CAGNET: Communication-Avoiding Graph Neural nETworks

Description

CAGNET is a family of parallel algorithms for training GNNs that can asymptotically reduce communication compared to previous parallel GNN training methods. CAGNET algorithms are based on 1D, 1.5D, 2D, and 3D sparse-dense matrix multiplication, and are implemented with torch.distributed on GPU-equipped clusters. We also implement these parallel algorithms on a 2-layer GCN.

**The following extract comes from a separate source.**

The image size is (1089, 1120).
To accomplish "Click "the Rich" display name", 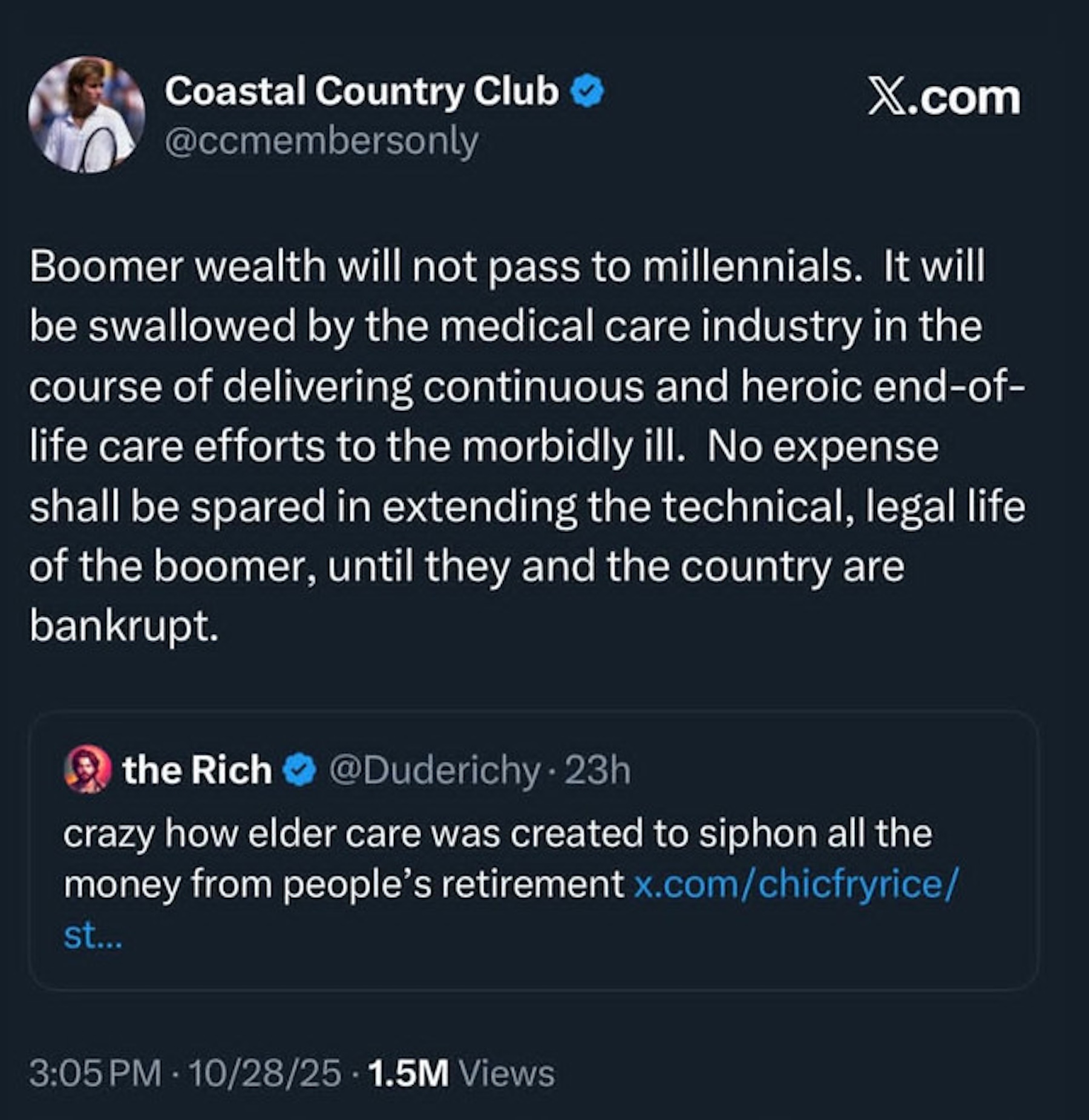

For more information, please read our ACM/IEEE SC'20 paper Reducing Communication in Graph Neural Network Training.

Contact: Alok Tripathy (alokt@berkeley.edu)

Dependencies

Python 3.6.10
PyTorch 1.3.1
PyTorch Geometric (PyG) 1.3.2
CUDA 10.1.168
GCC 6.4.0

On OLCF Summit, all of these dependencies can be accessed with the following

module load cuda # CUDA 10.1
module load gcc # GCC 6.4.0
module load ibm-wml-ce/1.7.0-3 # PyTorch 1.3.1, Python 3.6.10

# PyG and its dependencies
conda create --name gnn --clone ibm-wml-ce-1.7.0-3
conda activate gnn
pip install --no-cache-dir torch-scatter==1.4.0
pip install --no-cache-dir torch-sparse==0.4.3
pip install --no-cache-dir torch-cluster==1.4.5
pip install --no-cache-dir torch-geometric==1.3.2

Compiling

This code uses C++ extensions. To compile these, run

cd sparse-extension
python setup.py install

Documentation

Each algorithm in CAGNET is implemented in a separate file.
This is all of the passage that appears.